レミナではなくリンに……グリル村で渡した時のままにするべきだったと。
「通信機もないのか」
博士の言葉に僕は一瞬表情がなくなる。
「……通信機?」
そして思わず聞き返した。
「あれにも場所を特定できる『じーぴーえす』はついておる。なんだ、知らんかったのか」
博士の言葉に僕は目を丸くして驚いた。
これは初耳だったのだ。
「ウソでしょ博士……先に言ってよ! レミナ達はラマダンで通信機は落ちてなかったと言っていた。街の人も見かけてない。そしたらたぶん……今でもリンは持ってるよ!」
僕は興奮しながら、博士に訴える。
リンが見つかるかもしれない。
「ほほほ。なら調べよう。こっちに来るのだ」
そう言って博士は手招きしながら、奥の部屋を指差す。
「マジ? 奥に入れてくれるの? 博士は絶対奥の部屋は見せてくれなかったのに……」
僕はさらに驚き、少し疑いの目で博士を見た。何か企んでたら嫌だな……このじいさんは……と。
「ほほほ。企業秘密じゃが、今は小僧のこともあるし特別じゃ! ほほほ。感謝せい!」
そう言って奥に引っ込んだ博士に僕はドキドキしながら続く。
博士のお店である部屋の奥……のさらに奥の部屋はとても広く、僕の研究室の3倍はある敷地だった。

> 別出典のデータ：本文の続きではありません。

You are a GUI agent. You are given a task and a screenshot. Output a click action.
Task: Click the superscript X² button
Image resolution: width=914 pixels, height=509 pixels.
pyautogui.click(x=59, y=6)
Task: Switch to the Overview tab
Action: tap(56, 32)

しかも、科学的に見ても今の技術じゃ作れない驚くものが目に入る。
「これが博士の最新式のコンピューター……」
「そうじゃ。スゴイじゃろう」
僕は思わず近づいた。
そしてドキドキしながら、それを触る。
「スゴイ! 画面が……透けてる。通り抜けられる……どういう仕組みなんだ……」
僕は感嘆の声を出した。
やはり彼は天才である。敵じゃなくて本当に良かったと安堵するばかりだ。
「ほほほ。企業秘密じゃ。さて、ほらほら出たぞ。これが小僧の居場所じゃわい!」
博士は不思議な文字盤を空中に出して操作した。僕には理解不能な仕組みである。
「どれどれ……ウソ、これって……」
「まさに灯台下暗しじゃのう」
通信機のじーぴーえすに示された場所はよく見知った場所であった。
「いや、まさに人が行けてない場所だけど、ここなら……確かに見つからないはずだ。誰も入らないロットの北側だもの」
大国であるロットの商業施設であるティラタよりもさらにずっと北の位置にそれはあった。
僕はこれで手がかりができたと少し安堵する。
「そうそうユナ、これを作ったぞ」
博士は徐に僕に黒い小さな機械を渡してきた。
「何これ?」
思わず尋ねる。
「通信の傍受防御装置じゃ! これで奴らに聞かれるのを妨害できる。連絡する時はこれをつけなさい。他のみんなにも渡すと良い」
博士はそう言って、同じものがたくさん入った箱を僕に渡した。
「す、すごい博士! ありがとう!」
僕はお礼とともに博士の手を握り感謝を伝えた。
「ほほほ。なんせワシはかの有名な……というよりは、あの小僧の持ってきてくれた石のおかげで研究がすごく進んだのだ。そのお礼じゃ。ほほほ」
エップス博士は嬉しそうに唱えていた。